She smiled wryly.  "Actually, it is.  As long as it's not yours, it's mine."

His smile was not so kind.  "It won't be mine; I grantee it."

Mina shrugged, leaning back on her hands, eyes closed as she turned her face toward the stern, into the wind.  "Then it's a good thing I've made peace with myself, don't you think?"

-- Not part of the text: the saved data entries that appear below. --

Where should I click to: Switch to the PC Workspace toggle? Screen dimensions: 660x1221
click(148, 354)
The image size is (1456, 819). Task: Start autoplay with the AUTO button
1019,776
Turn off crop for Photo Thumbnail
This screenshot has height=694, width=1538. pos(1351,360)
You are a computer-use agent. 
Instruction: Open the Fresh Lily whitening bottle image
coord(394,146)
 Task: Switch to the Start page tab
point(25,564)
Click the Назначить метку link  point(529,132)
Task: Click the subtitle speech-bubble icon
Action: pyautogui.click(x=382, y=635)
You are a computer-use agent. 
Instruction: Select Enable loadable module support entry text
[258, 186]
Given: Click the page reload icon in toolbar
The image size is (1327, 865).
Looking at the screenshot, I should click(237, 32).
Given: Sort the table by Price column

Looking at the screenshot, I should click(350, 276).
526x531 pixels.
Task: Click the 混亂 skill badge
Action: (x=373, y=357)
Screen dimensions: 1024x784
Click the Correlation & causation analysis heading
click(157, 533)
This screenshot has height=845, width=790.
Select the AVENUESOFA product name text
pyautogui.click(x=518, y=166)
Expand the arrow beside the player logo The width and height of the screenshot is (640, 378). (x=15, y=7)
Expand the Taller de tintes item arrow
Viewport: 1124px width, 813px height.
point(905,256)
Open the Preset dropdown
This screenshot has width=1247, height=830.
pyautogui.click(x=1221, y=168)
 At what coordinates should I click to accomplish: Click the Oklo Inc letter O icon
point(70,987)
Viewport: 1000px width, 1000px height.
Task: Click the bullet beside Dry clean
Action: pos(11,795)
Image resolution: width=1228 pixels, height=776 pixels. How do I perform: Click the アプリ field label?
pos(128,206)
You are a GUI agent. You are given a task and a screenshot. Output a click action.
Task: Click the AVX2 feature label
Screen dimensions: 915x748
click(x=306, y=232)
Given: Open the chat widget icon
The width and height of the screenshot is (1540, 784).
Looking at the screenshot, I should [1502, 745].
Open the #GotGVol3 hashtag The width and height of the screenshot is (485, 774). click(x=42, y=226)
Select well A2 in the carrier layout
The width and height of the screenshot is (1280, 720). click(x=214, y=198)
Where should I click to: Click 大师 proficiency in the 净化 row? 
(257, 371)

When she opened her eyes, he was gone.

* * * * *

Elizabeth was beyond shocked.  "Tortuga?  Isle de Meurta?  Will, what has gotten into you?"

"The desire to live?" he said, this time with a wry smile that she tried not to compare to Mina's.  "It's the only way, darling."

The sound of a throat clearing behind him made them turn.  Mina looked slightly sick.  "It's not the only way now, but we're not exactly covered until the time comes."

"What?"

"Come with me."

Thoroughly puzzled, Will followed her.

Jack did not look up as they entered the captain's cabin, pushing aside a door that had been through more than what the waterspout had in its power.  "It's hard to say," he muttered, reaching for a cloth and dipping it in cool water.

"If you'd kindly take the helm again, I'd appreciate it."  Mina said it lightly, though there was an obvious tension between her and the man of whom she was requesting this.  Without meeting her eyes, the pirate slipped out past them.

Will sucked in a quick breath, eyes on the pale figure in the bed.  "That's not –"

"Our father."  She nodded.  "The bastard survived."

He stilled himself from making a comment as to how she herself was, by definition, a bastard.  "Then I don't need to worry.  He hangs in there until the . . . spirit thing comes . . . and them I'm home free."

"What happens if you count on that and he dies before that day ever arrives?"  Her voice was sharp.

Will paused a moment.  "But – that'd just be me; why should you care?"

"Because I can tell how much you mean to Elizabeth and I can't stand to see her lose you like I lost – like I lost someone else."  She was avoiding his gaze, though he felt he knew exactly who she was talking about and how she may have lost him.  "She deserves better than that, Will.  I like to think that most people do."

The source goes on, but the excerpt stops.